TASK STATEMENT.
Omitting all images, transcribe the entries word for word.

=====

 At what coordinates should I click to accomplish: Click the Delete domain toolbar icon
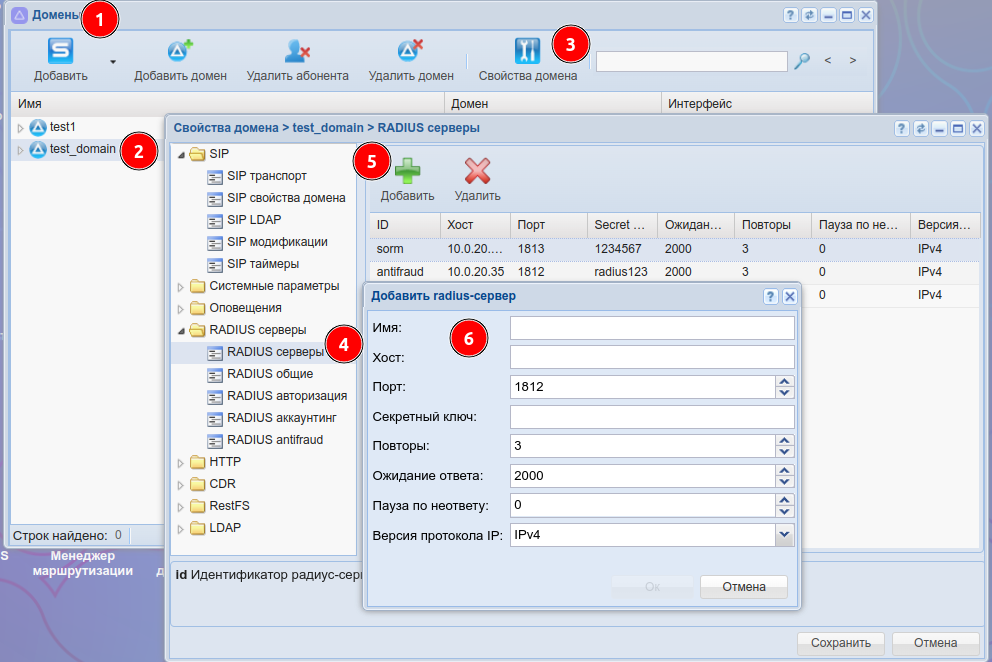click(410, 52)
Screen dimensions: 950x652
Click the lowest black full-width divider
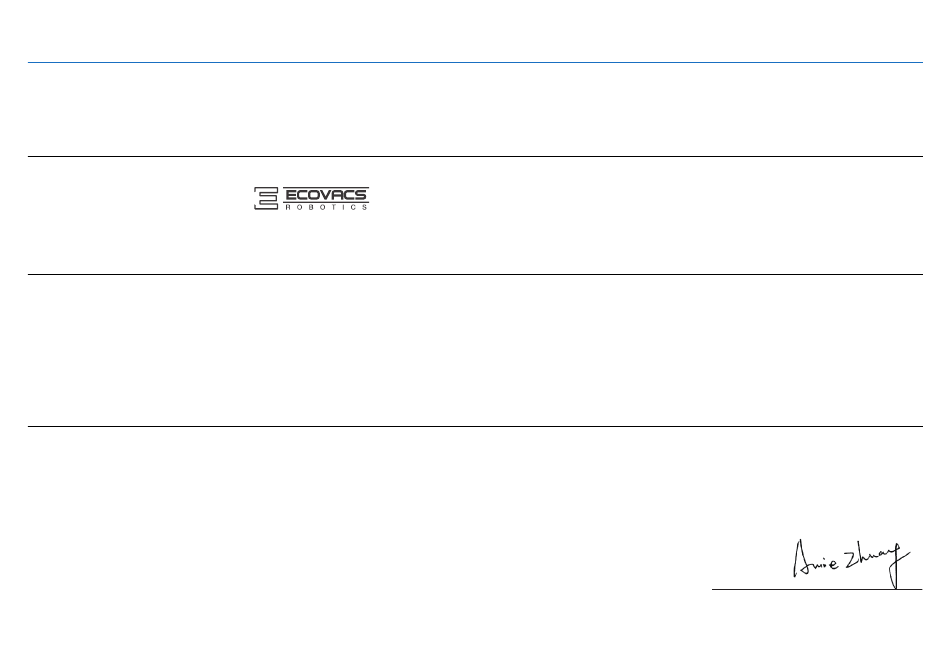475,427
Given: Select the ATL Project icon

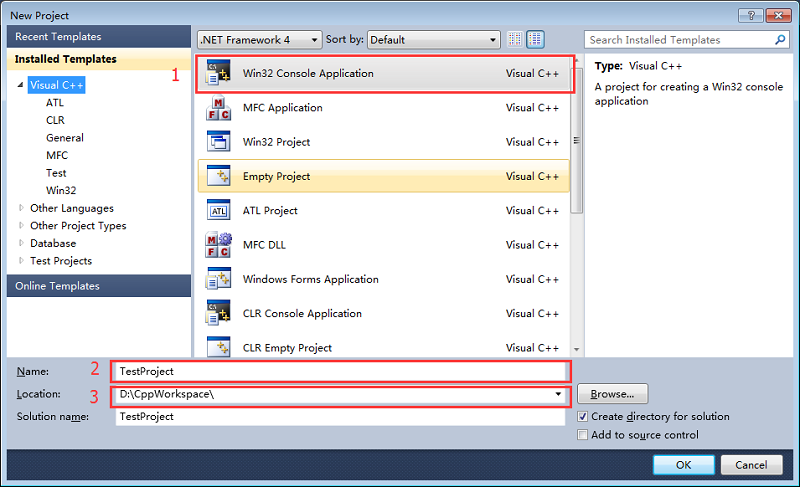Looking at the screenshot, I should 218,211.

=====

RESULT.
 At what coordinates should I click to accomplish: Click the Delete domain toolbar icon
click(410, 52)
Screen dimensions: 950x652
Click the lowest black full-width divider
475,427
Given: Select the ATL Project icon

Looking at the screenshot, I should 218,211.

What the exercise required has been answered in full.